The opinion of the court was delivered by: Judge Virginia M. Kendall


On April 9, 2009, a jury convicted Defendant Benjamin Muoghalu ("Muoghalu") of conspiring to solicit and receive illegal kickbacks in violation of 18 U.S.C. § 371, soliciting and receiving illegal kickbacks in violation of 42 U.S.C. § 1320a-7b(b)(1)(B), and engaging in a mail fraud scheme to defraud and deprive Aventis Pharmaceuticals ("Aventis") of money and property and Provena St. Joseph's Medical Center ("St. Joseph's") of its right to his honest services in violation of 18 U.S.C. §§ 1341 and 1346. On December 1, 2010, the Court sentenced Muoghalu to a prison term of 22 months. Muoghalu filed a notice of appeal on December 14, 2010, and filed this Motion for Release Pending Appeal pursuant to 18 U.S.C. § 3143(b). For the following reasons, the Court denies Muoghalu's Motion.
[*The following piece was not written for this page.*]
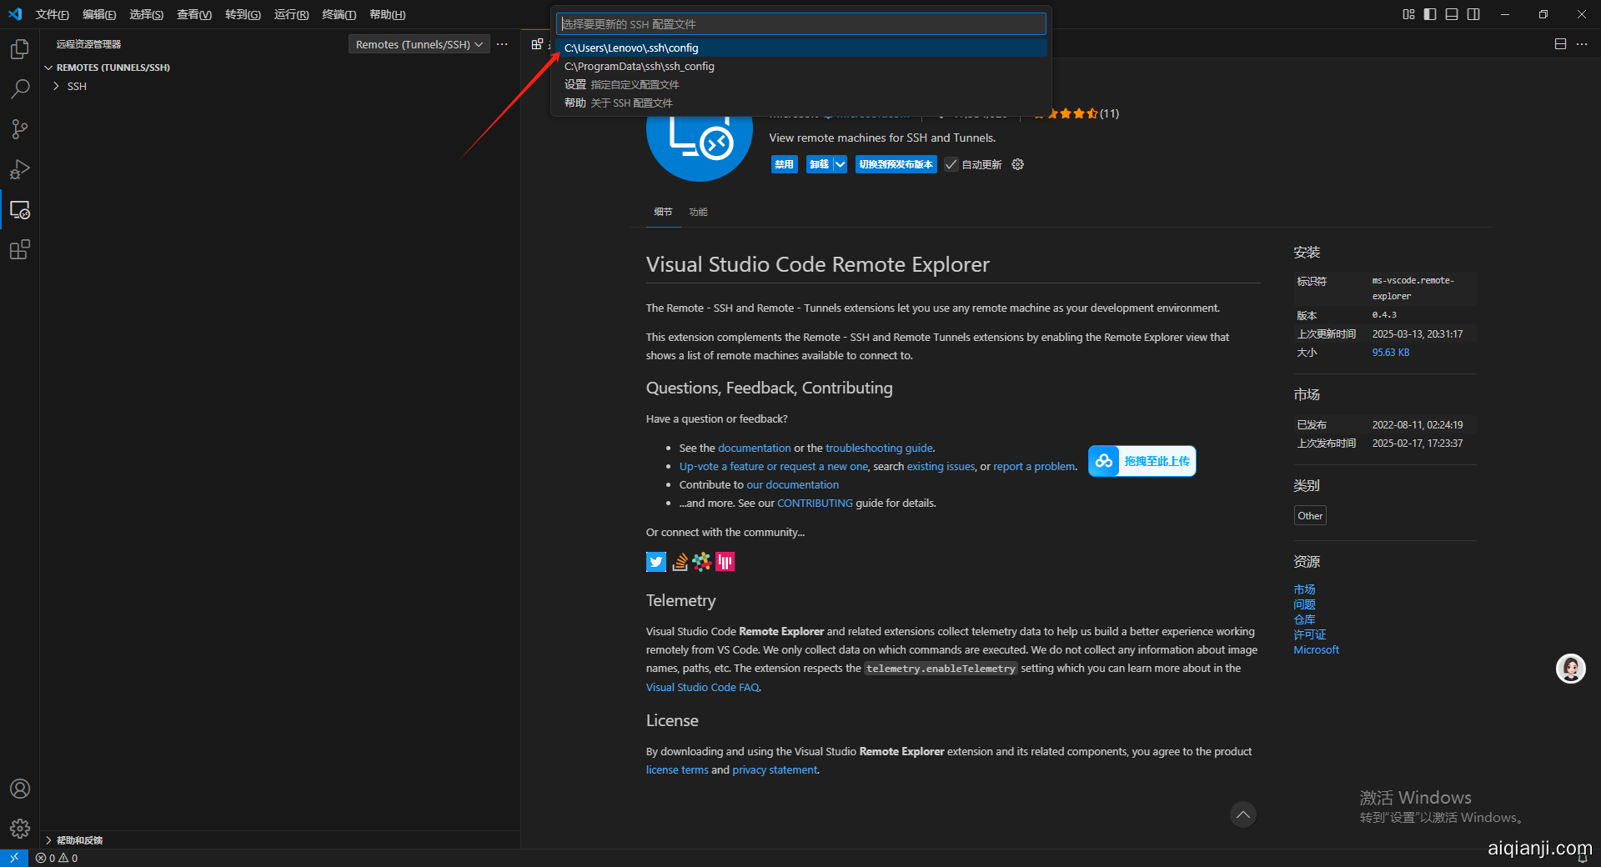Open the 终端(T) menu
1601x867 pixels.
339,14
In April 2003, two Aventis employees, Katy Kennedy ("Kennedy") and Frank A. Matos ("Matos") filed a qui tam lawsuit against Aventis. See United States ex rel. Kennedy v. Aventis Pharmaceuticals, Inc., No. 03 C 2750 (N.D. Ill.). In their complaint, the two employees alleged that Aventis marketed one of its drugs, Lovenox, for off-label use, allowing physicians to submit false reimbursement claims to Medicare in violation of the False Claims Act, 31 U.S.C. § 3729 et seq.*fn1

(R. 80, Mem. Op. and Order at 2.)

The government declined to intervene on the employees' behalf, but its three-year investigation uncovered Muoghalu's criminal conspiracy. (Id.) Muoghalu was the pharmacy director at Saint Joseph's and was responsible for deciding which pharmaceutical products would be available in the hospital's formulary. (Id.) Beginning in 2001, he solicited and received $18,000 in kickbacks from Joseph Levato ("Levato"), the Aventis area business manager responsible for selling Lovenox to St. Joseph's. (Id. at 4.) After Aventis transferred Levato to a different sales territory in 2002, two other sales representatives, Shari Lendy ("Lendy") and Kathy Prieto ("Prieto") continued paying kickbacks to Muoghalu totaling $14,000. (Id. at 5.) In exchange for the $32,000 in kickbacks, Muoghalu agreed to recommend the continued purchase of Lovenox to the director of pharmacy at each of St. Joseph's branch hospitals. (Id. at 4.) Muoghalu never disclosed these payments to St. Joseph's, despite being required to do so. (Id. 5.)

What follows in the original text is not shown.